Fat blockchain

December 30, 2011
By Amir Taaki (genjix)

Bitcoin’s story is the blockchain. A story of all the money flows since the system’s inception. Every spend is stored on every node’s hard-drive in this database as a chain of blocks.

Each person running bitcoin, has a copy of this global database / ledger. It is what enables your bitcoin software to verify that every spend is accounted for, and that no rules are being broken. You consent to the mathematical rules of the bitcoin system when you join, and likewise you enforce compliance from others. For this the software needs the books for doing the accounting.
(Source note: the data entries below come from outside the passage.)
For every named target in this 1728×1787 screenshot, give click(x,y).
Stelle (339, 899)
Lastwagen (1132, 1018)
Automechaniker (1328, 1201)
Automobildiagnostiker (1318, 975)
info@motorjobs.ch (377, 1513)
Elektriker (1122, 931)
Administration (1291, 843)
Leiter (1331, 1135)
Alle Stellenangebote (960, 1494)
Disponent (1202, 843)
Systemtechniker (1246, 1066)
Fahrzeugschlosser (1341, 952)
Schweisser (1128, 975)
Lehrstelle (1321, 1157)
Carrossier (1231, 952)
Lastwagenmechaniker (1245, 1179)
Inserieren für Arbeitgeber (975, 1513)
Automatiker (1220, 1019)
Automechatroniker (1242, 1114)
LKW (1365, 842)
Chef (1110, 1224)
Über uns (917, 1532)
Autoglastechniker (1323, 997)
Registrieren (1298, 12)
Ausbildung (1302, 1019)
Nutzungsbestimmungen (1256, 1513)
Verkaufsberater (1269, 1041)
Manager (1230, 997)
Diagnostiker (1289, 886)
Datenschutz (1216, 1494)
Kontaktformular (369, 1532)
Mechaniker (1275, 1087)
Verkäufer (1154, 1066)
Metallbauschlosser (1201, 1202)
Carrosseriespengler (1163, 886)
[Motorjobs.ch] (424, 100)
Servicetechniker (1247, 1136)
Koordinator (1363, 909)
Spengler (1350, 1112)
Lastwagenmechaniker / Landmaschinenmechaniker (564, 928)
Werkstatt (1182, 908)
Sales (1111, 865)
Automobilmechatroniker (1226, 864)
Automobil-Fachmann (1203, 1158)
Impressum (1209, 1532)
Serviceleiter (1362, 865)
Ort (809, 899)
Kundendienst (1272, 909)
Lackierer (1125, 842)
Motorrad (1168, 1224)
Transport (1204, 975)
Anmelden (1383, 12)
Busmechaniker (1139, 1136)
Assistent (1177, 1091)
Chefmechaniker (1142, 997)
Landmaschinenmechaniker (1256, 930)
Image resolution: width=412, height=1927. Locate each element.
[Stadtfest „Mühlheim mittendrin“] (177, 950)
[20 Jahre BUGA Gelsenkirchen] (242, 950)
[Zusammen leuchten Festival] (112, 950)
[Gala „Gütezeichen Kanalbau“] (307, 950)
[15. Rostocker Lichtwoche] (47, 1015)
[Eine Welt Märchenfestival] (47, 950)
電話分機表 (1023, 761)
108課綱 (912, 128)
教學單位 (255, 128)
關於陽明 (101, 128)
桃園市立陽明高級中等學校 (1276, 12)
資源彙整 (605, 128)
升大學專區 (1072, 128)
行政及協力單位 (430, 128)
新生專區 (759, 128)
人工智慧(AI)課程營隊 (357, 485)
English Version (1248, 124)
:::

This database is append only. The database can only be extended- never changed. When a new piece is created, it is joined to the end. Then subsequent new additions will build on the end of this piece. Each piece is colloquially termed a block. This chain of joined blocks is termed the blockchain.


A 4 block long blockchain

Each block contains a bunch of new transactions. If the first block contains a transaction saying “A sent 10 BTC to B” and the third block contains a transaction saying “B sent 2 BTC to C”, we know that B has (10 – 2) = 8 BTC and C has 2 BTC. We know this from examining the blockchain.

Blocks birthed from math

Creating new blocks is not trivial. A block is born from the solution to a mathematical riddle. This riddle is chosen collaboratively by the network according to a mathematical algorithm. When bitcoin nodes solve this riddle, they mint a new block, appending it to the end of the blockchain.

Nodes solving this riddle are called miners or generators, although the terms are misnomers; mining conjures visions of money being invented from nowhere; generators does not convey anything. A better term is validators. Each newly created block contains the new set of transactions that are accepted by the network. The creators of this block- the validators, gather up these transactions and validate they are correct in anticipation of the next block they are about to create.

When you download the blockchain, you must validate correctness of the blocks and the transactions within them:

  • Was this transaction already spent?
  • Does this spend have enough of a balance to cover it?
  • Are there any anomalies?

Actually blockchain is another misnomer! Blocktree would be more accurate as validators are able to build off earlier blocks (if they wish). However the chain which was hardest to compute (nearly always the longest chain) is the currently accepted history of events in the network.

In practice, the blockchain rarely branches and only ever 1 block deep. Although the longest branch was 6 blocks deep! This is why we casually call it a blockchain- it is a long chain with short stubby branches.

Computing a block involves solving the mathematical riddle. Solving this riddle means your computer is processing numbers. Processing numbers means you are using electricity. Electricity costs money.

As a reward for this valuable service of validating transactions, these validators get a subsidy of 50 BTC. This type of transaction is called a coinbase transaction.

Theory says that if:

50 * BTC exchange rate – cost of electricity > 0

Then you will make a profit.

There are other externalities like initial hardware costs and your time but we will ignore them here.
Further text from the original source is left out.